Many European farmers, of course, are easily up to the Kansas level; but the vast majority have been mistaught that the path of the farmer must forever be watered with sweat. Many of them are so cramped by the shackles of drudgery that they cannot even conceive of the value of leisure.

“Why don’t you use a scythe? Then you could cut twice as much,” said Horace Greeley, who was deeply interested in farm machinery and agriculture, to a French peasant. The peasant scratched his head. This was a new idea.

“Because,” he answered stodgily, “I haven’t got twice as much to cut.”

The quick, handy ways of American farmers are seldom found in other countries. A Swiss will put a big stone upon a land-roller, to give it weight, and then walk behind it. To ride on the roller himself does not occur to him. A South German will usually take the reel off his reaper, and handle the grain by hand. Operating five levers is too great a tax upon his mind. An Argentinian wastes his pesos by hiring drivers—one on the seat and another astride one of the horses.

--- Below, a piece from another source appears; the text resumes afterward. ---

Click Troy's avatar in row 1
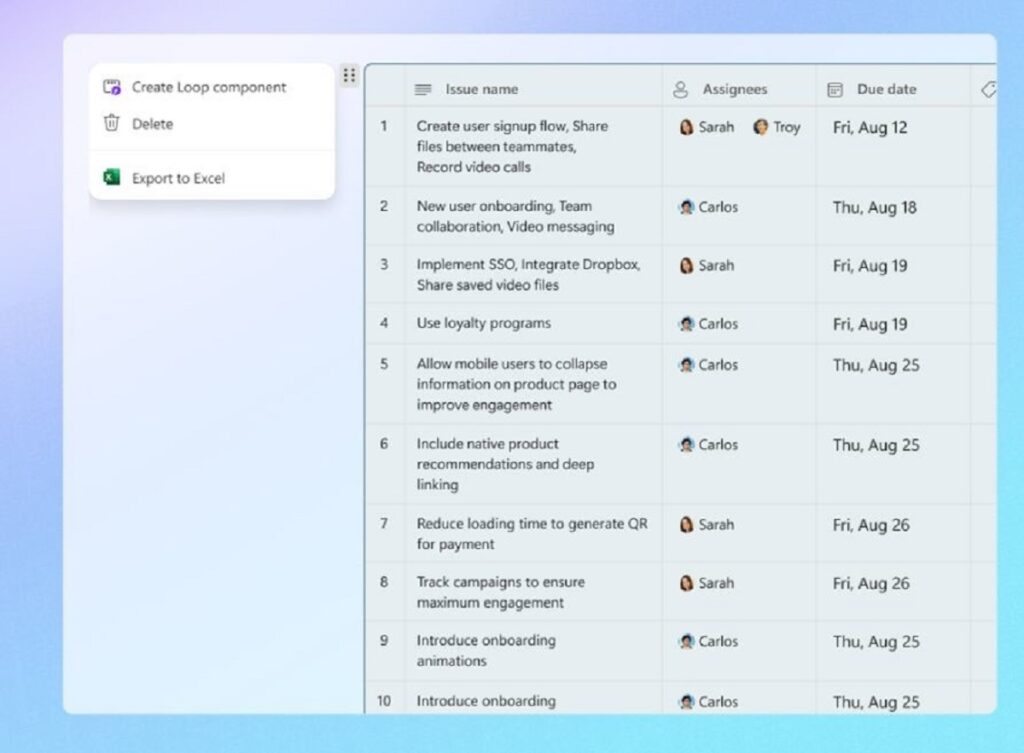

“A Spanish farmer sent for me on one occasion,” an expert told me, “and I found him in great trouble. He had bought a new harvester, and put it together inside his barn, which had only one narrow door. He had to choose between taking the machine to pieces and pulling his barn down.”

Next to Russia, in the list of countries that this army of experts has won to the harvester, comes Canada. Like the trek of the Boers into the Transvaal, and of the Japanese into Korea, there has been a trek of three hundred thousand American farmers into Western Canada—into the new forty-bushel-to-the-acre wheat-land of Alberta. Most of these emigrants were Minnesotans and Dakotans; therefore they are not poor. They carried two hundred millions across the border. And they are now uprearing a harvester-based civilisation in a vast region that will probably some day have a population of twenty-five million people.

That billiard-table country—Argentina—stands third among the foreign patrons of our Harvester Kings. As a wheat nation it is little older than Alberta. It was only about eighteen years ago, after three centuries of revolution, that Argentina settled down to raise wheat and be good.

To-day the Argentinians raise more wheat than Germany, and their country has become a land of milk and honey. It is a South American Minnesota, but eleven times larger, made fertile by the slow-moving Platte River—a hundred miles wide when it reaches the sea—which moves through its plains like an irrigating canal.

The fourth in rank of our harvester buyers is Australia, which is now sending a yearly tribute of more than a million to the International Company. This profitable reciprocity between Chicago and the island continent was greatly furthered when the International bought the sixty-five-acre Osborne plant, at Auburn, New York, which had been remarkably successful in its Australian, as well as its French, trade.